To protect her daughters from the unpredictable, often aggressive vagrants, Sanders drives her daughters to school, but still the children are exposed to chaos.

“A woman … started yelling at us in the car,” Sanders said. “My daughter was nervous about getting out of the car and crossing the street to go to school.”

“It’s terrible especially like this street, in this vicinity, it’s gotten so freaking bad,” mom Christine Capolupo said. “It’s like in broad daylight you see them shooting up and crazy stuff. It wasn’t like that. It was pretty decent, the neighborhood. I don’t know what’s going on.”

Capolupo and her husband dialed the police just days earlier, after spotting a vagrant snoozing on a Ramon Aponte Playground bench.

Another, anonymous mom and lifelong resident of Hell’s Kitchen says her two daughters are also in therapy and are afraid to go outside.

“My kid is like lunging and attached to me like she wants me to carry her and she is 8 years old.

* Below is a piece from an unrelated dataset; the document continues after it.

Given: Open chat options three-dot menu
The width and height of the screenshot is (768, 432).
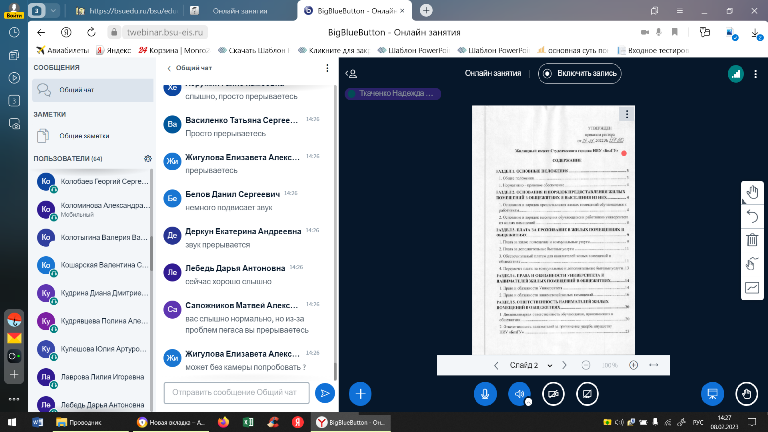Looking at the screenshot, I should tap(327, 68).
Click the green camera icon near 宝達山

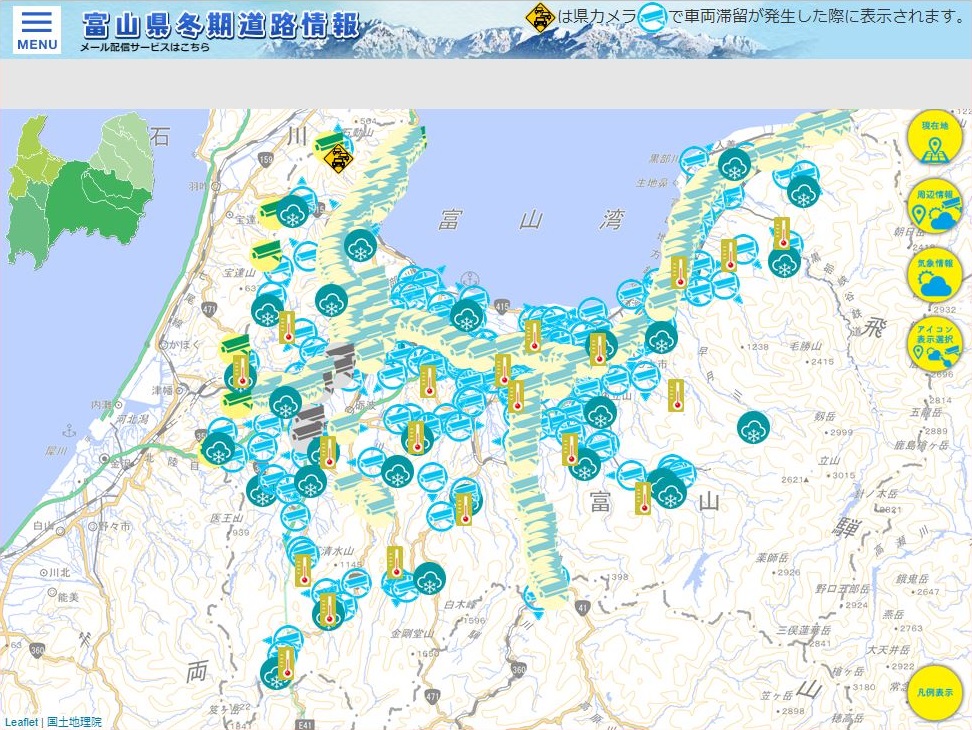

It’s not a way for anybody to live, especially kids,” she said.

The horror stories go on and on.

“Therapists say the toxic combination of pandemic stress and daily doses of depravity is creating a veritable Generation Angst in the Big Apple,” The Post states.

Retired NYPD detective sergeant Joseph Giacalone says this is the result of a city that has stopped enforcing quality-of-life concerns.

“Yes, the little things do matter, because the impact on other people — whether it’s crime, or in this case psychological — these things can be avoided,” he said. “There’s always a cost to something, whether it’s a cost in crime or a cost in therapy. This is what many of the reformers don’t understand.”